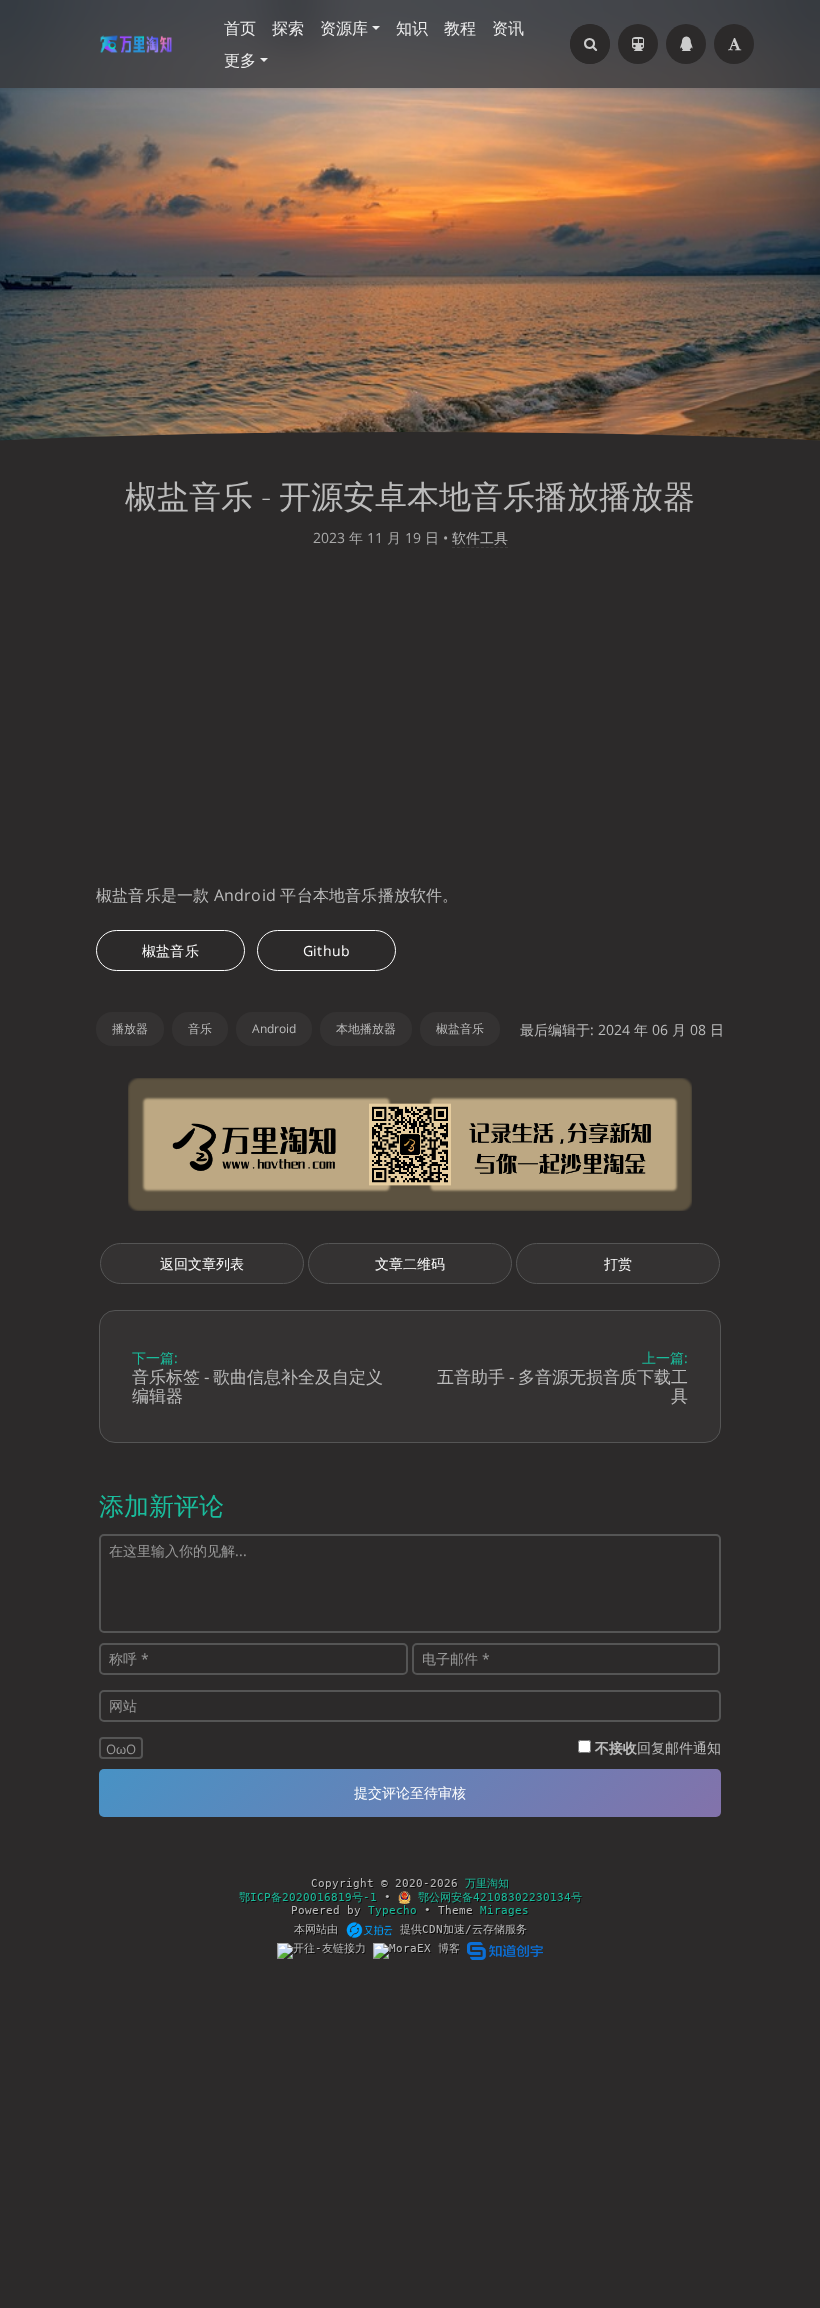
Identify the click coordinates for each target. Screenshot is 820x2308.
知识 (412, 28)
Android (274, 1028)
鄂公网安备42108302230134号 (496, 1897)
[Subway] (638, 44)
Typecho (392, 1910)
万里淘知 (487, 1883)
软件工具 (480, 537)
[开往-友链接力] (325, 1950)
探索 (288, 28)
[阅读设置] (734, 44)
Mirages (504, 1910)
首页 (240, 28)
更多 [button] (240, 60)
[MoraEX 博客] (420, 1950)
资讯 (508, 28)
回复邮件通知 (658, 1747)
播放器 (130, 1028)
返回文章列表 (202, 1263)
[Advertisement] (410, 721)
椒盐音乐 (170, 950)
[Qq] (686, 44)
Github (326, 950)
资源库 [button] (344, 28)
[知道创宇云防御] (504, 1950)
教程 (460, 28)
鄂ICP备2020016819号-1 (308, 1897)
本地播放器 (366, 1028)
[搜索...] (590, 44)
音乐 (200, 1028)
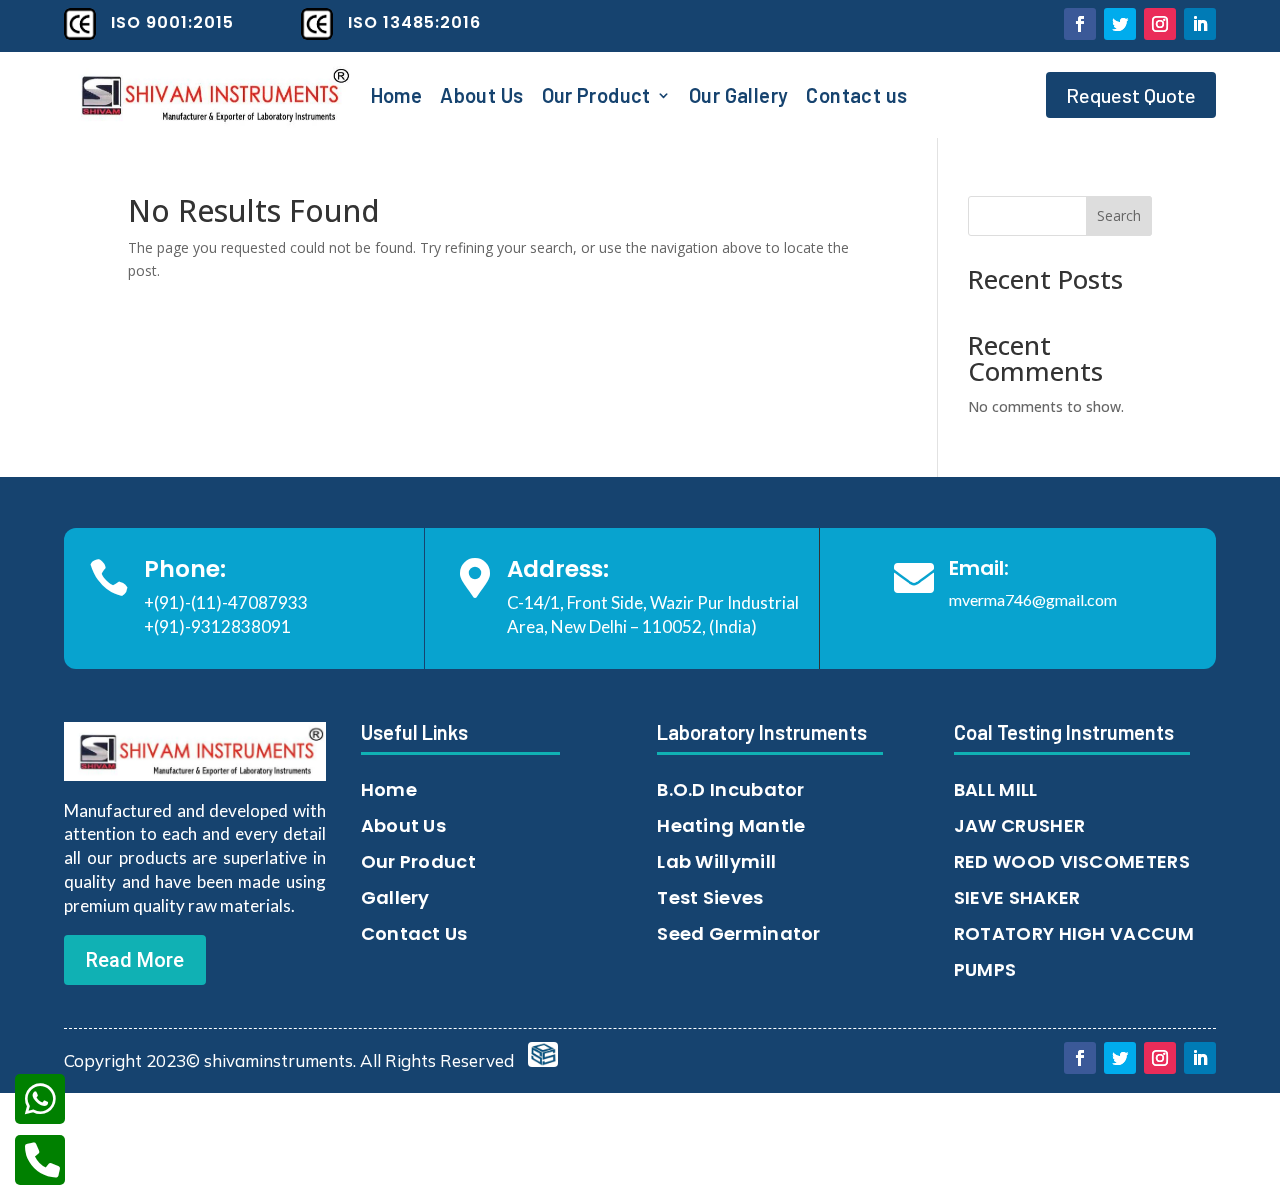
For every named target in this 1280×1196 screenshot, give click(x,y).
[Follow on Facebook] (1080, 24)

-- WHAT IS REQUIRED --
Find the line with "探索 (288, 28)" in the entries above. Retype it and each line after it, exactly, through the line with "音乐 (200, 1028)", and stop there.

-- ANSWER TO THIS EXERCISE --
探索 (288, 28)
[阅读设置] (734, 44)
Mirages (504, 1910)
首页 (240, 28)
更多 [button] (240, 60)
[MoraEX 博客] (420, 1950)
资讯 (508, 28)
回复邮件通知 (658, 1747)
播放器 (130, 1028)
返回文章列表 (202, 1263)
[Advertisement] (410, 721)
椒盐音乐 (170, 950)
[Qq] (686, 44)
Github (326, 950)
资源库 [button] (344, 28)
[知道创宇云防御] (504, 1950)
教程 (460, 28)
鄂ICP备2020016819号-1 (308, 1897)
本地播放器 (366, 1028)
[搜索...] (590, 44)
音乐 (200, 1028)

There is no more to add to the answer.